That property should remain largely unscathed by an episode that set off a stock-market swoon and heaped damage on various sectors of the economy might sound counterintuitive, especially given that Hong Kong has the world’s least affordable housing. Embattled leader Carrie Lam has warned of the city sliding into an “abyss”, and says economic damage could be worse than during the deadly Sars virus outbreak in 2003.

But market watchers point to several factors, some unique to the city, that serve to prop up prices — including, in a roundabout way, the protests themselves.

Two months after a proposed extradition law triggered mass protests, overall housing prices are marginally above where they stood when the unrest started. Centaline’s main property index hit a record in late June, and has since retreated 1%.

Bank of America’s Karl Choi has one of the more bearish market forecasts, predicting a 10% short-term price drop because of the protests, similar to a short-lived slump in 2018. Several other analysts are calling for single-digit declines.

______________________________

* [Problems to solve]
A. Condense the paragraph of the Hong Kong housing extract that begins "Two months after a proposed extradition law" into one shorter sentence that keeps its main facts.
B. In the Hong Kong housing extract, edit the passage from "But market watchers" through "the protests themselves." so that "market watchers" becomes "analysts".
The listing comes from a separate source.

* [Exercise data]
______________________________

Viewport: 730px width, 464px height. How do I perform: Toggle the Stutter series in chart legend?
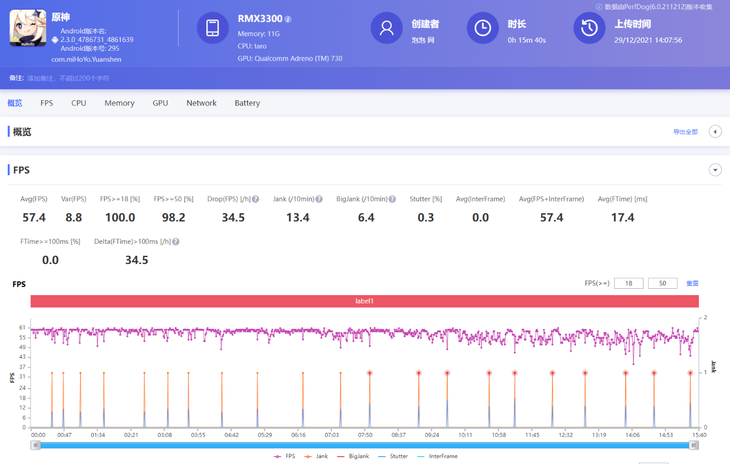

______________________________

* [Answer section]
A. Two months into the mass protests sparked by a proposed extradition law, overall housing prices sit marginally above their pre-unrest level, and Centaline's main property index has slipped 1% since its late-June record.

B.
But analysts point to several factors, some unique to the city, that serve to prop up prices — including, in a roundabout way, the protests themselves.